## [文書抜粋]
---------------

2to3 に与える基本の引数は、変換対象のファイル、もしくは、ディレクトリのリストです。ディレクトリの場合は、 Python ソースコードを再帰的に探索します。
Python 2.x のサンプルコード、 example.py を示します。
def greet(name):
print "Hello, {0}!".format(name)
print "What's your name?"
name = raw_input()
greet(name)
これは、コマンドラインから 2to3 を呼び出すことで、 Python 3.x コードに変換されます。
$ 2to3 example.py
オリジナルのソースファイルに対する差分が表示されます。 2to3 は必要となる変更をソースファイルに書き込むこともできます (もちろんオリジナルのバックアップも作成されます)。変更の書き戻しは -w フラグによって有効化されます。
$ 2to3 -w example.py
変換後、 example.py は以下のようになります。
def greet(name):
print("Hello, {0}!".format(name))
print("What's your name?")
name = input()

---------------

[保存済みエントリ]
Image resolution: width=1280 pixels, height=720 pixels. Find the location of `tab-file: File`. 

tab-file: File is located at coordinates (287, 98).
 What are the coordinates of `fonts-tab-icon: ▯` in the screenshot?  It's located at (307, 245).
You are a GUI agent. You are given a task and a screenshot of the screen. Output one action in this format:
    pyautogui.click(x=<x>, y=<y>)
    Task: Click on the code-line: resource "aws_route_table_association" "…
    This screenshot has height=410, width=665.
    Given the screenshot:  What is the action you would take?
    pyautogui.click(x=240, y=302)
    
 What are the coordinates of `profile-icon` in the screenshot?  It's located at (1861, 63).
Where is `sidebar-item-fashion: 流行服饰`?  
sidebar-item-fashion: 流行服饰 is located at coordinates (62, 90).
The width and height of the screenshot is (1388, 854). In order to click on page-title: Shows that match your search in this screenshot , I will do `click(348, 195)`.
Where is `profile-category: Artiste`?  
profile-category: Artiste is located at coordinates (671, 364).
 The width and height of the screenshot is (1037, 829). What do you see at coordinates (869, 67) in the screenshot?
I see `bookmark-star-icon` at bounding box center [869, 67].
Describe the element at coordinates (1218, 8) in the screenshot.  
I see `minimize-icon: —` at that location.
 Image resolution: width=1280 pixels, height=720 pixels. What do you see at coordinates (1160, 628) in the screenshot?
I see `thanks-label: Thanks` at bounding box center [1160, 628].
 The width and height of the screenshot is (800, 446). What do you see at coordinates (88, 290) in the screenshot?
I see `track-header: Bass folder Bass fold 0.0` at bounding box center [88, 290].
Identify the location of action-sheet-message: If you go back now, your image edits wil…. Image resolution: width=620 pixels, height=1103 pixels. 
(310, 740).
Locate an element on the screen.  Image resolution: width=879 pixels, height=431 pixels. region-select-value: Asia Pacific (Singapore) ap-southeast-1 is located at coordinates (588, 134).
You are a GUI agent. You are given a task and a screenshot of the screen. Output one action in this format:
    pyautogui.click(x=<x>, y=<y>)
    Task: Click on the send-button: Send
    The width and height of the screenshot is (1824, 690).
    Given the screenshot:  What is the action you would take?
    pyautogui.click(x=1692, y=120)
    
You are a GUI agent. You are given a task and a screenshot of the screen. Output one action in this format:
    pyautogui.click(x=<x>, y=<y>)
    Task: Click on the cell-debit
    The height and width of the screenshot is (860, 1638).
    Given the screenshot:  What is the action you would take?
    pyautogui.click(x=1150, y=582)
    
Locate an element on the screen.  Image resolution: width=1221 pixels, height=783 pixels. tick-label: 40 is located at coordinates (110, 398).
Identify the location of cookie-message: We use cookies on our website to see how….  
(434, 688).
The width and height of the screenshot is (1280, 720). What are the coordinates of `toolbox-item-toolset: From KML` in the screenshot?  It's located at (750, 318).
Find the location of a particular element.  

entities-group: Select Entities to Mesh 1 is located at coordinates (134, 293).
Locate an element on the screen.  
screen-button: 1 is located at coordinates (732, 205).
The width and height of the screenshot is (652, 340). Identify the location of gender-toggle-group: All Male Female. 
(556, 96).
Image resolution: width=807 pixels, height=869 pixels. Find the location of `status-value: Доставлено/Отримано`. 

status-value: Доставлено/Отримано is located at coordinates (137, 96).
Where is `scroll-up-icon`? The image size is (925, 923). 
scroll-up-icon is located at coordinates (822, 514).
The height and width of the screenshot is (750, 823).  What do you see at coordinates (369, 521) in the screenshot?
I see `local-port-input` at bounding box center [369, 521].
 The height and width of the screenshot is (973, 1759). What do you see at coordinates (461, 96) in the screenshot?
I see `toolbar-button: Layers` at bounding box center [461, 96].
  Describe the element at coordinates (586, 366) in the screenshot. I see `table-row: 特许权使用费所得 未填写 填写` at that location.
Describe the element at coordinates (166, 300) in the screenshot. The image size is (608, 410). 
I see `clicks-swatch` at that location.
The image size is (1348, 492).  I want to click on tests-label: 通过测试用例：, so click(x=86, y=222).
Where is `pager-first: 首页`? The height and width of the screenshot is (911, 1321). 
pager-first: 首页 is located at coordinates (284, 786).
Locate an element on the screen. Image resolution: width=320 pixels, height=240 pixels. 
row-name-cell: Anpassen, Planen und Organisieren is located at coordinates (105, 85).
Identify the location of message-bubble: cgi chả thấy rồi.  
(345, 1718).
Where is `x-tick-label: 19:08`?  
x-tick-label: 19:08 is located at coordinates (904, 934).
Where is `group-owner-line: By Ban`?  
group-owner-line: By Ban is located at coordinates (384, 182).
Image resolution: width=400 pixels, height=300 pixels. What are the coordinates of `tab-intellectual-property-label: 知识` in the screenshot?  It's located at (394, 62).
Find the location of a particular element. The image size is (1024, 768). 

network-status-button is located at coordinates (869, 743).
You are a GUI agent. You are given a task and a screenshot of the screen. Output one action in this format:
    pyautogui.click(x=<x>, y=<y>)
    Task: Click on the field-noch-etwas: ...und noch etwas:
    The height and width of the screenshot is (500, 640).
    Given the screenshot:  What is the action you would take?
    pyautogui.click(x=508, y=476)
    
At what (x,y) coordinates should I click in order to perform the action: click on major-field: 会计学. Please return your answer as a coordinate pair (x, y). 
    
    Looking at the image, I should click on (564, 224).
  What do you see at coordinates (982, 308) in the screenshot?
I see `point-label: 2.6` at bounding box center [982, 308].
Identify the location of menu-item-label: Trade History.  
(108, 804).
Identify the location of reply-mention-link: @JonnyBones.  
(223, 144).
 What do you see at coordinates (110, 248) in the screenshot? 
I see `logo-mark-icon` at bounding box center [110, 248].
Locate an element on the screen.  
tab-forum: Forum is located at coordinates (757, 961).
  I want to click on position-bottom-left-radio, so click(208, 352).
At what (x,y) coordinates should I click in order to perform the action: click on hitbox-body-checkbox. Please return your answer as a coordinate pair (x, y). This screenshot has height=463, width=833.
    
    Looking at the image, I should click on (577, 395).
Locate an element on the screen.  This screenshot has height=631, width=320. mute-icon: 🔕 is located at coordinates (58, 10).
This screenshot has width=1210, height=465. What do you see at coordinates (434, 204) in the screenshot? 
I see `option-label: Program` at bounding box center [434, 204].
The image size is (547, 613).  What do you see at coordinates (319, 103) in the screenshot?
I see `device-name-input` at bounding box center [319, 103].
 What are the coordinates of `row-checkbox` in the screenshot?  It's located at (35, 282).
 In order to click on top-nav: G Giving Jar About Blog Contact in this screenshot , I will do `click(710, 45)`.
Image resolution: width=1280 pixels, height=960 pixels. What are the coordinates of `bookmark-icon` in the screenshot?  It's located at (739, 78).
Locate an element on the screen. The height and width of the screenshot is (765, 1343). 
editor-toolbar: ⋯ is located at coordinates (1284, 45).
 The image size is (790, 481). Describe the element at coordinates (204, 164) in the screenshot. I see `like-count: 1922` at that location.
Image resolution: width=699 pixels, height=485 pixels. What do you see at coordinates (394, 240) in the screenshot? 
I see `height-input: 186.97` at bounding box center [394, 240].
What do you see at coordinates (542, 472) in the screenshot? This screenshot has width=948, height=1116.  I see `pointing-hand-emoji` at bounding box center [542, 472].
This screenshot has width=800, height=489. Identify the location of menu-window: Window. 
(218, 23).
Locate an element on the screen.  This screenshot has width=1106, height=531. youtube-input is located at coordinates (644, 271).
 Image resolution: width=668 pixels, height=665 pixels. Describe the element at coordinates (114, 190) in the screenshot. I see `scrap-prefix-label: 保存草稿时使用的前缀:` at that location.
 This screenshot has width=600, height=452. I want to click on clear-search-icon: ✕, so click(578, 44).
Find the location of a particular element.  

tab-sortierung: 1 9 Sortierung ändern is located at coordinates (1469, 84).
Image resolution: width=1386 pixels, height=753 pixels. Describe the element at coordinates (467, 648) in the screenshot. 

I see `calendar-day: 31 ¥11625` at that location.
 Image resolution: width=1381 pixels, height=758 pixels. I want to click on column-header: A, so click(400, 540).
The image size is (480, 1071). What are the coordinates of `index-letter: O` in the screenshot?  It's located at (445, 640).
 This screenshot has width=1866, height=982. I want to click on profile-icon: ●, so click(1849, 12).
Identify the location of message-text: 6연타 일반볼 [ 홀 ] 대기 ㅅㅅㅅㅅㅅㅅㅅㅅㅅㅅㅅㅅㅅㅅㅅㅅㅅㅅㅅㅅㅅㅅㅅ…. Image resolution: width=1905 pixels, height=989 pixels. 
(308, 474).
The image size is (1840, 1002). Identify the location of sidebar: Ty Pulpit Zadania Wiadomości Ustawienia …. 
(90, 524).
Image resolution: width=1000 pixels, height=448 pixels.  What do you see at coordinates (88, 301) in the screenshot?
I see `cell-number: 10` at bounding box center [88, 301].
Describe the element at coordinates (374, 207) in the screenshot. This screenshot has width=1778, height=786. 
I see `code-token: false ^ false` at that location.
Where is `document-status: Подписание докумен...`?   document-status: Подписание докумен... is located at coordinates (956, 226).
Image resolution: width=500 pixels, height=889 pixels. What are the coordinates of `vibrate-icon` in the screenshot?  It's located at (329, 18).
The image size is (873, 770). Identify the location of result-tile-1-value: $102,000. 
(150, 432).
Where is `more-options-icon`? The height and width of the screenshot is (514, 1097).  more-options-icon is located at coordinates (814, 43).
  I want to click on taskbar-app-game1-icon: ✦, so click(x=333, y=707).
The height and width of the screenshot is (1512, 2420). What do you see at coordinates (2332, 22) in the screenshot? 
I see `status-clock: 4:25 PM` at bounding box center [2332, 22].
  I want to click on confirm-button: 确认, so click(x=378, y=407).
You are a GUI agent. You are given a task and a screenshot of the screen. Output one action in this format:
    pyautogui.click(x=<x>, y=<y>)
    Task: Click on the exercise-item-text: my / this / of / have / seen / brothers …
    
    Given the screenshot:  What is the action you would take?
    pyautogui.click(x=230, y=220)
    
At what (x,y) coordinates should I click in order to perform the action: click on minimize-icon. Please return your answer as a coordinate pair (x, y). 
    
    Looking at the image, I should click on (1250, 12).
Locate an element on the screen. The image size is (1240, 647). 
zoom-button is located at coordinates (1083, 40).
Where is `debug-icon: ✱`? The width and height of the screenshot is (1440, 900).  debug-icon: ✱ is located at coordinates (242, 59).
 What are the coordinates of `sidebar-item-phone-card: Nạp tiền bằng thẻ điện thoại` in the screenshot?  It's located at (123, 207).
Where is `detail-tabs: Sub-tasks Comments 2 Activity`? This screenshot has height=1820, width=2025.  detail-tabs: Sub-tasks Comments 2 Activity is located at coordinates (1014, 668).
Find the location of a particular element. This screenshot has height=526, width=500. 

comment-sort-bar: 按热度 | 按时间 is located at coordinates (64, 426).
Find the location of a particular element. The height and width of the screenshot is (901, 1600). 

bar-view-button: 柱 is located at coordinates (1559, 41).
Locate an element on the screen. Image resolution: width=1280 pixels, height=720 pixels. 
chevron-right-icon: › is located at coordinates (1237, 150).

---------------

## [課題の目的]
2to3 の説明文のうち、「これは、コマンドラインから 2to3 を呼び出すことで、」から「(もちろんオリジナルのバックアップも作成されます)。変更の書き戻しは -w フラグによって有効化されます。」までを両端を含めてそのまま出力してください。 レコードはこの件では使用しません。

## [課題の解答]
これは、コマンドラインから 2to3 を呼び出すことで、 Python 3.x コードに変換されます。
$ 2to3 example.py
オリジナルのソースファイルに対する差分が表示されます。 2to3 は必要となる変更をソースファイルに書き込むこともできます (もちろんオリジナルのバックアップも作成されます)。変更の書き戻しは -w フラグによって有効化されます。